• [EXTRAIT CHOISI]
__________

Or, les prospections systématiques entreprises dès l’ère coloniale ont révélé l’existence d’importantes et riches ressources minières et, dès la fin du dernier conflit mondial, l’intérêt de leur mise en exploitation retient l’attention de plusieurs sociétés étrangères. Depuis l’accession à l’indépendance en 1960, les responsables mauritaniens se sont employés résolument à organiser sur des bases rationnelles l’ensemble du potentiel économique du pays, non seulement dans le domaine minier mais aussi dans le secteur rural et celui de la pêche maritime. Pour mener à bien une telle entreprise, les seuls moyens nationaux ne pouvaient évidemment suffire et c’est pourquoi il a dû être fait appel à de nombreux concours étrangers.
Parallèlement, un effort était entrepris afin de fixer une grande partie de la population nomade, de façon à faire participer aux maximums le potentiel humain du pays à l’œuvre de développement.
Mise en valeur du potentiel minier. – La grande chance de la Mauritanie a été la découverte de minerais de fer et de cuivre dont l’intérêt réside à la fois dans leur importance et leur qualité.
Les gisements de fer de la région de Fort-Gouraud recèlent une réserve supérieure à 200 millions de tonnes d’un minerai que sa teneur en métal (64,5 %) classe parmi les meilleurs du monde. L’exploitation en a été prise en charge dès 1952 par la société Miferma (Mines de frets de la Mauritanie) dont le capital (18 milliards de francs CFA) est aujourd’hui réparti entre un groupe français majoritaire, un groupe étranger (anglais, allemand et italien) et l’État mauritanien. La BIRD (Banque internationale pour la reconstruction et le développement) et l’État français lui ont, en outre, consenti des prêts, respectivement de 66 millions de dollars et de 50 millions de francs. En progression constante depuis 1968, date de mise en service du chemin de fer d’évacuation vers Port-Étienne (675 km), la production doit dépasser cette année 6 millions de tonnes pour tendre, en 1968, vers un plafond de 7,5. Pour l’année 1966, la seule fiscalité directe appliquée à la production a procuré au budget mauritanien 1,5 milliard de francs CFA, soit 25 % des recettes nécessaires à son équilibre. À partir de 1968, la part de bénéfices revenant à l’État mauritanien sera portée de 9 à 50 %. La société emploie environ 2 000 agents et ouvriers qui font vivre de 7 000 à 8 000 personnes logées dans des cités résidentielles. L’appontement minéralier construit à Port-Étienne, équipé des installations les plus modernes, permet l’accostage des navires jusqu’à 100 000 t et l’évacuation des 80 000 t de minerai que, chaque jour, deux trains apportent de Fort-Gouraud. Les exportations ne posent aucun problème de marché en raison de l’accroissement constant de la demande mondiale de minerai riche. Les principales parties prenantes sont actuellement le Royaume-Uni, la France, les Pays-Bas, l’Allemagne fédérale (RFA) et l’Italie. Un projet de construction d’une usine sidérurgique à proximité de Port-Étienne est en cours d’étude. Si une solution est trouvée au problème de l’énergie nécessaire, en l’occurrence utilisation du gaz naturel, la réalisation d’une usine capable de produire un million de tonnes d’acier, de fonte et de produits finis par an demandera un investissement de l’ordre de 20 Mds de francs CFA.

__________

• [DONNÉES PRÉSENTÉES]

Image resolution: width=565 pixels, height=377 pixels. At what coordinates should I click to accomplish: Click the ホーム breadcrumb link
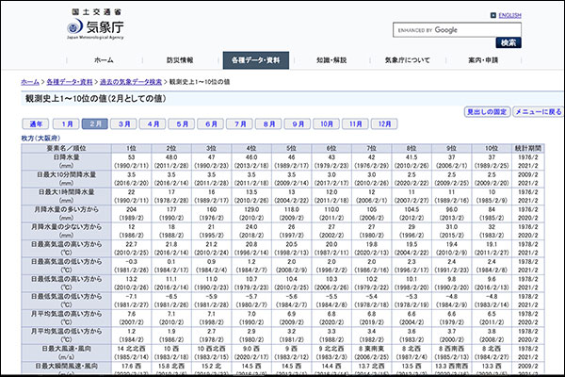click(30, 82)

__________

• [OBJECTIF DE L'EXERCICE] Résumez en quelques phrases le paragraphe de l'extrait choisi qui commence par « Or, les prospections systématiques », sans en perdre les faits principaux.

• [RÉPONSE RÉDIGÉE] Dès l'ère coloniale, des prospections ont révélé d'importantes et riches ressources minières. Dès la fin du dernier conflit mondial, plusieurs sociétés étrangères se sont intéressées à leur exploitation. Depuis l'indépendance, en 1960, les responsables mauritaniens organisent sur des bases rationnelles tout le potentiel économique du pays : mines, secteur rural et pêche maritime. Les moyens nationaux ne suffisant pas, il a fallu recourir à de nombreux concours étrangers.